**READING PASSAGE:**
= = =

Slow Query Investigation: How an Agent Routes the Work
Most slow queries belong to two or three patterns. The agent that classifies, then routes to specialised remediation paths, and the eval suite for each path.
Classify the slow query
Slow queries split into four patterns that need four different responses. Classifying first is what makes the rest of the agent’s reasoning tractable.
- Pattern A: query changed. New index missing or plan regression. Look at recent EXPLAIN diffs to confirm.
- Pattern B: data changed. Table grew, statistics are stale. Look at row counts and statistics age.
- Pattern C: contention. Lock waits, IO queue depth, buffer pressure. Look at wait events.
- Pattern D: external. Slow downstream service, slow disk, noisy neighbour. Look at correlations with infrastructure metrics.
Route to specialised remediation
Each pattern routes to a different remediation. Mixing them produces overconfident proposals on the wrong axis.

= = =

**TASKS:**
- a) Repeat the text on slow query investigation between "Slow Query Investigation: How" and "and statistics age.", inclusive.
- b) List the four slow query patterns named in the text on slow query investigation, giving each pattern's letter and its short label.
- c) Resume the text on slow query investigation after its last sentence and write its continuation.
The lines after this point come from a separate source.

= = =

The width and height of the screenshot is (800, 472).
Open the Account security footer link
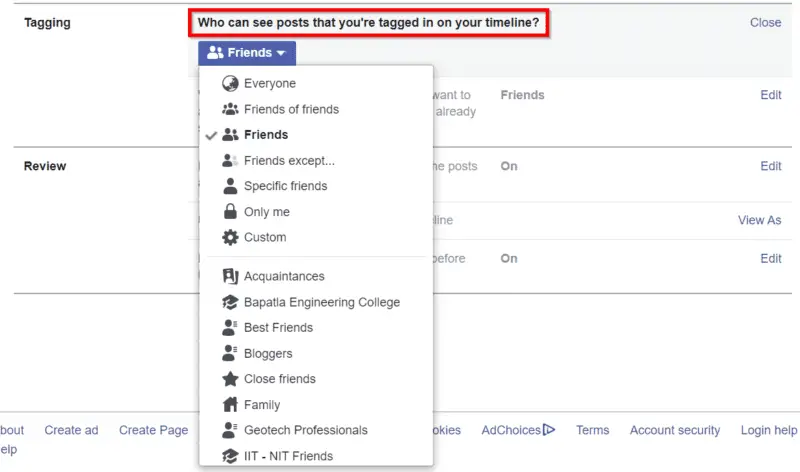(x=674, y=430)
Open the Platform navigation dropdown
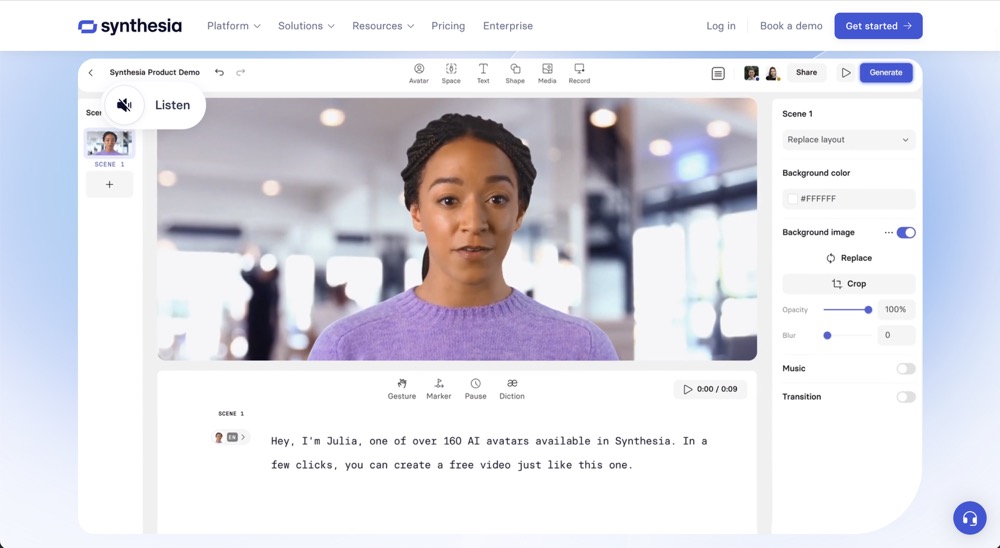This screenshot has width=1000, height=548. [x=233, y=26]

= = =

**ANSWERS TO THIS EXERCISE:**
- a)
Slow Query Investigation: How an Agent Routes the Work
Most slow queries belong to two or three patterns. The agent that classifies, then routes to specialised remediation paths, and the eval suite for each path.
Classify the slow query
Slow queries split into four patterns that need four different responses. Classifying first is what makes the rest of the agent’s reasoning tractable.
- Pattern A: query changed. New index missing or plan regression. Look at recent EXPLAIN diffs to confirm.
- Pattern B: data changed. Table grew, statistics are stale. Look at row counts and statistics age.

- b)
Pattern A: query changed
Pattern B: data changed
Pattern C: contention
Pattern D: external

- c)
- Pattern A: index recommendation. Specific index DDL proposed; human approves; the index is applied during a low-traffic window.
- Pattern B: statistics refresh. Run ANALYZE on the table. Cheap and usually safe; can auto-apply after the trust window.
- Pattern C: lock contention. Identify the blocking session; surface the dependency chain; let humans decide whether to kill or wait.
- Pattern D: escalate. The slow query is a symptom of an upstream problem. The database team is not the right owner; route to the upstream service team.
Eval suite per path
Each pattern needs its own test cases. A single pass-rate metric across all four hides regressions where the agent gets one pattern right and a sibling wrong.
- Pattern A test. Query with a missing index. Agent identifies the gap and proposes correct DDL.
- Pattern B test. Query slow due to stale statistics. Agent identifies and proposes ANALYZE.
- Pattern C test. Query blocked by a lock. Agent identifies the blocker and surfaces the dependency chain.
- Pattern D test. Query slow due to disk pressure. Agent identifies the symptom and escalates without proposing a database-level fix.
Audit the routing
Routing accuracy is the metric that decides whether the rest of the agent works. Track it per pattern, not in aggregate.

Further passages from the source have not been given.